ECLI:NL:GHDHA:2022:892
Gerechtshof Den Haag
- Beschikking
- C.M. Warnaar
- K.M. Braun
- J.B. Backhuijs
- Rechtspraak.nl
Afwikkeling huwelijkse voorwaarden en verzoek om verklaring voor recht inzake economisch mede-eigendom van de woning na echtscheiding
In deze zaak gaat het om de afwikkeling van huwelijkse voorwaarden na een echtscheiding tussen partijen die in gemeenschap van goederen waren gehuwd. De vrouw verzoekt om een verklaring voor recht dat zij economisch mede-eigenaar is van de woning van de man, gebaseerd op een finaal verrekenbeding in de huwelijkse voorwaarden. Het hof oordeelt dat er geen bewijs is voor een mondelinge afspraak tussen partijen over het delen van de overwaarde van de woning.

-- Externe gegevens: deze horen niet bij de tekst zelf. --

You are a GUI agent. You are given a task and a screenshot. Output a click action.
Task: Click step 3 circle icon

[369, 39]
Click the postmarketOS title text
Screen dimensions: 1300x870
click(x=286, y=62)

De peildatum voor de waardering van de woning wordt vastgesteld op de datum van indiening van het echtscheidingsverzoek, conform de wettelijke regeling. De vrouw heeft geen belang meer bij haar verzoek tot voortgezet gebruik van de echtelijke woning, aangezien de termijn van zes maanden is verstreken. Het hof bekrachtigt de bestreden beschikking van de rechtbank, die de verzoeken van de vrouw heeft afgewezen.